-------- DATA SHOWN

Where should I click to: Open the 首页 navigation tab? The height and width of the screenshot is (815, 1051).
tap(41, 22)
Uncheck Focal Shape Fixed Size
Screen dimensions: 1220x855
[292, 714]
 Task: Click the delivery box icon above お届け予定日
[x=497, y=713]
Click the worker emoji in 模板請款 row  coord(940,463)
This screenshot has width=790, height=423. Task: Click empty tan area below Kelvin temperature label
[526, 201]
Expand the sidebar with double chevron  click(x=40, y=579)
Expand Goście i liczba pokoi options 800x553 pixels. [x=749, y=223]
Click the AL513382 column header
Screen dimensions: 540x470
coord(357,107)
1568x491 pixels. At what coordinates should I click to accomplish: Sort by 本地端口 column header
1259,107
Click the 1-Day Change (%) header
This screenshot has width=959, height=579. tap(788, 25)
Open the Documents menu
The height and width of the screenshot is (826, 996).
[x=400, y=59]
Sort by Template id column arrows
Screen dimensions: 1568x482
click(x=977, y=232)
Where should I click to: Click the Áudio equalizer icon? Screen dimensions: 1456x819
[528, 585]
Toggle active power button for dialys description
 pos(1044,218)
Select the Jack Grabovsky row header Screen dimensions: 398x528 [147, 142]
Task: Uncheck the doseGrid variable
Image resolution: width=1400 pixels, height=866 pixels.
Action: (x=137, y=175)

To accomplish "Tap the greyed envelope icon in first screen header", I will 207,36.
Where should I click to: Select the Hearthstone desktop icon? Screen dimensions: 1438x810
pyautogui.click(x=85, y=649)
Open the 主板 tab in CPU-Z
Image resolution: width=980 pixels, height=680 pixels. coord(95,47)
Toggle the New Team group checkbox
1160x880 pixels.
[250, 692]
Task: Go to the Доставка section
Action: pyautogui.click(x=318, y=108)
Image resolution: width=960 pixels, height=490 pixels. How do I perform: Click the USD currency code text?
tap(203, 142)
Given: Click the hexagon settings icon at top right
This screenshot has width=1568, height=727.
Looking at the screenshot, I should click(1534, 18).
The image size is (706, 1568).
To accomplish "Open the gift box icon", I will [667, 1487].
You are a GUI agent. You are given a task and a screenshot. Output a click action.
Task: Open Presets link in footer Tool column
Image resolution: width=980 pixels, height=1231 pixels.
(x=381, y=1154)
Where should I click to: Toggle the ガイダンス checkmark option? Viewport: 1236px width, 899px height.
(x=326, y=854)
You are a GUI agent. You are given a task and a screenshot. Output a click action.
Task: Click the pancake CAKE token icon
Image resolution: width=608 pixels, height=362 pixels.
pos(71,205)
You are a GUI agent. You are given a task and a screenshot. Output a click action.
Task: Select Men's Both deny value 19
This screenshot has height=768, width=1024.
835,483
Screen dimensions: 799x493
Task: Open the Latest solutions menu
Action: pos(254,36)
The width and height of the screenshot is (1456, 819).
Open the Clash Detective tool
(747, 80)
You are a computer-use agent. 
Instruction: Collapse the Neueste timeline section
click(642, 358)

----------------

-- CHALLENGE --
Write out verbatim the lines of the items from the one containing "Toggle active power" through the one containing "(x=381, y=1154)", including both of those lines.

-- THE SOLUTION --
Toggle active power button for dialys description
 pos(1044,218)
Select the Jack Grabovsky row header Screen dimensions: 398x528 [147, 142]
Task: Uncheck the doseGrid variable
Image resolution: width=1400 pixels, height=866 pixels.
Action: (x=137, y=175)

To accomplish "Tap the greyed envelope icon in first screen header", I will 207,36.
Where should I click to: Select the Hearthstone desktop icon? Screen dimensions: 1438x810
pyautogui.click(x=85, y=649)
Open the 主板 tab in CPU-Z
Image resolution: width=980 pixels, height=680 pixels. coord(95,47)
Toggle the New Team group checkbox
1160x880 pixels.
[250, 692]
Task: Go to the Доставка section
Action: pyautogui.click(x=318, y=108)
Image resolution: width=960 pixels, height=490 pixels. How do I perform: Click the USD currency code text?
tap(203, 142)
Given: Click the hexagon settings icon at top right
This screenshot has width=1568, height=727.
Looking at the screenshot, I should click(1534, 18).
The image size is (706, 1568).
To accomplish "Open the gift box icon", I will [667, 1487].
You are a GUI agent. You are given a task and a screenshot. Output a click action.
Task: Open Presets link in footer Tool column
Image resolution: width=980 pixels, height=1231 pixels.
(x=381, y=1154)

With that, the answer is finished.